[Collected data entries]
== Segment start ==

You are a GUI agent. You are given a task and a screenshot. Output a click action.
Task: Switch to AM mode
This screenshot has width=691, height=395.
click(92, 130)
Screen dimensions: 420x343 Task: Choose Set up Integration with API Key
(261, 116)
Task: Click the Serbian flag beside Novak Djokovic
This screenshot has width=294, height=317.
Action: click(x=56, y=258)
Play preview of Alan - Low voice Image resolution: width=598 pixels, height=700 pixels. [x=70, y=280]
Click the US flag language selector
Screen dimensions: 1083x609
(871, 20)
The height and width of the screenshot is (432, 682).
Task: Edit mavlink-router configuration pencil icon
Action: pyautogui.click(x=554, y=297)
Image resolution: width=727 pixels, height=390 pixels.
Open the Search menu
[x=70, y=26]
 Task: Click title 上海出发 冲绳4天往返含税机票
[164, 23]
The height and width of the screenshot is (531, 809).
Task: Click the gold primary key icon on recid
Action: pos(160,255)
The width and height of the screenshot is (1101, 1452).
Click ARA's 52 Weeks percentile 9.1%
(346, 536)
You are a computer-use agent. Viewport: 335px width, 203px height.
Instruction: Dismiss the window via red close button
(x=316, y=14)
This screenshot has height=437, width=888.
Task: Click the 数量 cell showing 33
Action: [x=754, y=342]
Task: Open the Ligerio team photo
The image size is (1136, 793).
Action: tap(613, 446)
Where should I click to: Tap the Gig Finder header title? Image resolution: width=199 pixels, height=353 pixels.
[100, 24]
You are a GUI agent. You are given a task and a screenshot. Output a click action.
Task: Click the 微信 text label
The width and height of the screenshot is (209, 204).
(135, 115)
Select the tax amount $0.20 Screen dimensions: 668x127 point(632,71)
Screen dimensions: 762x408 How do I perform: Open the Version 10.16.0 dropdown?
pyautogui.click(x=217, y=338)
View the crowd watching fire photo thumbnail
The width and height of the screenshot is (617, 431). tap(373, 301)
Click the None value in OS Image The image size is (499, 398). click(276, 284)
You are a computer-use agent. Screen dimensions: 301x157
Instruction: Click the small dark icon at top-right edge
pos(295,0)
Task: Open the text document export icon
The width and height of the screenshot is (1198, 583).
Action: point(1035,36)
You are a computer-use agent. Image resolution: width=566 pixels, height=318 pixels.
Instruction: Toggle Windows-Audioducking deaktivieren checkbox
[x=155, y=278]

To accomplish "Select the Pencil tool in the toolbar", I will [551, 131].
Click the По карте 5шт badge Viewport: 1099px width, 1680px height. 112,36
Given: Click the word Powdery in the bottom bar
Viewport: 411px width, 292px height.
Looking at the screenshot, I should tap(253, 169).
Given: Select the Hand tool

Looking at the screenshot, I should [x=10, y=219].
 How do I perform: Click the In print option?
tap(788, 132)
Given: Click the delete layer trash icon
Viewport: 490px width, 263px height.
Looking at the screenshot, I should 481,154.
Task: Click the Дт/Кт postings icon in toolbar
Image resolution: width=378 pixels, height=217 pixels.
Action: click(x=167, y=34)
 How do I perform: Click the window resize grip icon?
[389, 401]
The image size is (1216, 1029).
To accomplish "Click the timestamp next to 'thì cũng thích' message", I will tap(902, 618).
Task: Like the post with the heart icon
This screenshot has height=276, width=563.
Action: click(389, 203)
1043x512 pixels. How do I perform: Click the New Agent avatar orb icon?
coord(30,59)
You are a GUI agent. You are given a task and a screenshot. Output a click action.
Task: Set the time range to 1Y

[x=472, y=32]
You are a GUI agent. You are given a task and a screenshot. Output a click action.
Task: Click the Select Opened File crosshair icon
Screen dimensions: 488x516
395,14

== Segment end ==

• _About this task_
Output the records again in full. Keep every character as written.

• _Result below_
You are a GUI agent. You are given a task and a screenshot. Output a click action.
Task: Switch to AM mode
This screenshot has width=691, height=395.
click(92, 130)
Screen dimensions: 420x343 Task: Choose Set up Integration with API Key
(261, 116)
Task: Click the Serbian flag beside Novak Djokovic
This screenshot has width=294, height=317.
Action: click(x=56, y=258)
Play preview of Alan - Low voice Image resolution: width=598 pixels, height=700 pixels. [x=70, y=280]
Click the US flag language selector
Screen dimensions: 1083x609
(871, 20)
The height and width of the screenshot is (432, 682).
Task: Edit mavlink-router configuration pencil icon
Action: pyautogui.click(x=554, y=297)
Image resolution: width=727 pixels, height=390 pixels.
Open the Search menu
[x=70, y=26]
 Task: Click title 上海出发 冲绳4天往返含税机票
[164, 23]
The height and width of the screenshot is (531, 809).
Task: Click the gold primary key icon on recid
Action: pos(160,255)
The width and height of the screenshot is (1101, 1452).
Click ARA's 52 Weeks percentile 9.1%
(346, 536)
You are a computer-use agent. Viewport: 335px width, 203px height.
Instruction: Dismiss the window via red close button
(x=316, y=14)
This screenshot has height=437, width=888.
Task: Click the 数量 cell showing 33
Action: [x=754, y=342]
Task: Open the Ligerio team photo
The image size is (1136, 793).
Action: tap(613, 446)
Where should I click to: Tap the Gig Finder header title? Image resolution: width=199 pixels, height=353 pixels.
[100, 24]
You are a GUI agent. You are given a task and a screenshot. Output a click action.
Task: Click the 微信 text label
The width and height of the screenshot is (209, 204).
(135, 115)
Select the tax amount $0.20 Screen dimensions: 668x127 point(632,71)
Screen dimensions: 762x408 How do I perform: Open the Version 10.16.0 dropdown?
pyautogui.click(x=217, y=338)
View the crowd watching fire photo thumbnail
The width and height of the screenshot is (617, 431). tap(373, 301)
Click the None value in OS Image The image size is (499, 398). click(276, 284)
You are a computer-use agent. Screen dimensions: 301x157
Instruction: Click the small dark icon at top-right edge
pos(295,0)
Task: Open the text document export icon
The width and height of the screenshot is (1198, 583).
Action: point(1035,36)
You are a computer-use agent. Image resolution: width=566 pixels, height=318 pixels.
Instruction: Toggle Windows-Audioducking deaktivieren checkbox
[x=155, y=278]

To accomplish "Select the Pencil tool in the toolbar", I will [551, 131].
Click the По карте 5шт badge Viewport: 1099px width, 1680px height. 112,36
Given: Click the word Powdery in the bottom bar
Viewport: 411px width, 292px height.
Looking at the screenshot, I should tap(253, 169).
Given: Select the Hand tool

Looking at the screenshot, I should [x=10, y=219].
 How do I perform: Click the In print option?
tap(788, 132)
Given: Click the delete layer trash icon
Viewport: 490px width, 263px height.
Looking at the screenshot, I should 481,154.
Task: Click the Дт/Кт postings icon in toolbar
Image resolution: width=378 pixels, height=217 pixels.
Action: click(x=167, y=34)
 How do I perform: Click the window resize grip icon?
[389, 401]
The image size is (1216, 1029).
To accomplish "Click the timestamp next to 'thì cũng thích' message", I will tap(902, 618).
Task: Like the post with the heart icon
This screenshot has height=276, width=563.
Action: click(389, 203)
1043x512 pixels. How do I perform: Click the New Agent avatar orb icon?
coord(30,59)
You are a GUI agent. You are given a task and a screenshot. Output a click action.
Task: Set the time range to 1Y

[x=472, y=32]
You are a GUI agent. You are given a task and a screenshot. Output a click action.
Task: Click the Select Opened File crosshair icon
Screen dimensions: 488x516
395,14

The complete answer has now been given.